• **YOUR GOAL**
Repeat all of the data precisely.

Stored data entries
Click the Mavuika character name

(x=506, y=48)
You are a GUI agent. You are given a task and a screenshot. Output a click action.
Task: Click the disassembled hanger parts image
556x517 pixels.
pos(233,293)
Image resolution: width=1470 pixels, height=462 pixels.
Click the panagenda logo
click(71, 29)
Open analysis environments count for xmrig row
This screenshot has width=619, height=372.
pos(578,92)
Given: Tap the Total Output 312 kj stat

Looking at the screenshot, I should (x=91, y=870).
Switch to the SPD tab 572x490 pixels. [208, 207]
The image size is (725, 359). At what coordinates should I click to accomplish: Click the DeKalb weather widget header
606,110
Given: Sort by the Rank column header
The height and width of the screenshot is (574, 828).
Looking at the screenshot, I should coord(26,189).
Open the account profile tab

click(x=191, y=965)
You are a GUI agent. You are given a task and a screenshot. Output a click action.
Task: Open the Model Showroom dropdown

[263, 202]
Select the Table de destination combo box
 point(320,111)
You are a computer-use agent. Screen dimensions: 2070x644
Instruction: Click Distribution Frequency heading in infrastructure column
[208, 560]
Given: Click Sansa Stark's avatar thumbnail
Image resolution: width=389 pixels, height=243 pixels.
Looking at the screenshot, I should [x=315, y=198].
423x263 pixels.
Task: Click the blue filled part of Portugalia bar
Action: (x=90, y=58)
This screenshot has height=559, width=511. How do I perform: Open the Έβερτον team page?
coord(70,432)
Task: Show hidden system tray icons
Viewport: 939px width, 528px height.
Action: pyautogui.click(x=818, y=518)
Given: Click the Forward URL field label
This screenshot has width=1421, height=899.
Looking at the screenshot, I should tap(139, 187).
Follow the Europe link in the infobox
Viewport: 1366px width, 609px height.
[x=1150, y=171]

• **WRITTEN SOLUTION**
Click the Mavuika character name

(x=506, y=48)
You are a GUI agent. You are given a task and a screenshot. Output a click action.
Task: Click the disassembled hanger parts image
556x517 pixels.
pos(233,293)
Image resolution: width=1470 pixels, height=462 pixels.
Click the panagenda logo
click(71, 29)
Open analysis environments count for xmrig row
This screenshot has width=619, height=372.
pos(578,92)
Given: Tap the Total Output 312 kj stat

Looking at the screenshot, I should (x=91, y=870).
Switch to the SPD tab 572x490 pixels. [208, 207]
The image size is (725, 359). At what coordinates should I click to accomplish: Click the DeKalb weather widget header
606,110
Given: Sort by the Rank column header
The height and width of the screenshot is (574, 828).
Looking at the screenshot, I should coord(26,189).
Open the account profile tab

click(x=191, y=965)
You are a GUI agent. You are given a task and a screenshot. Output a click action.
Task: Open the Model Showroom dropdown

[263, 202]
Select the Table de destination combo box
 point(320,111)
You are a computer-use agent. Screen dimensions: 2070x644
Instruction: Click Distribution Frequency heading in infrastructure column
[208, 560]
Given: Click Sansa Stark's avatar thumbnail
Image resolution: width=389 pixels, height=243 pixels.
Looking at the screenshot, I should [x=315, y=198].
423x263 pixels.
Task: Click the blue filled part of Portugalia bar
Action: (x=90, y=58)
This screenshot has height=559, width=511. How do I perform: Open the Έβερτον team page?
coord(70,432)
Task: Show hidden system tray icons
Viewport: 939px width, 528px height.
Action: pyautogui.click(x=818, y=518)
Given: Click the Forward URL field label
This screenshot has width=1421, height=899.
Looking at the screenshot, I should tap(139, 187).
Follow the Europe link in the infobox
Viewport: 1366px width, 609px height.
[x=1150, y=171]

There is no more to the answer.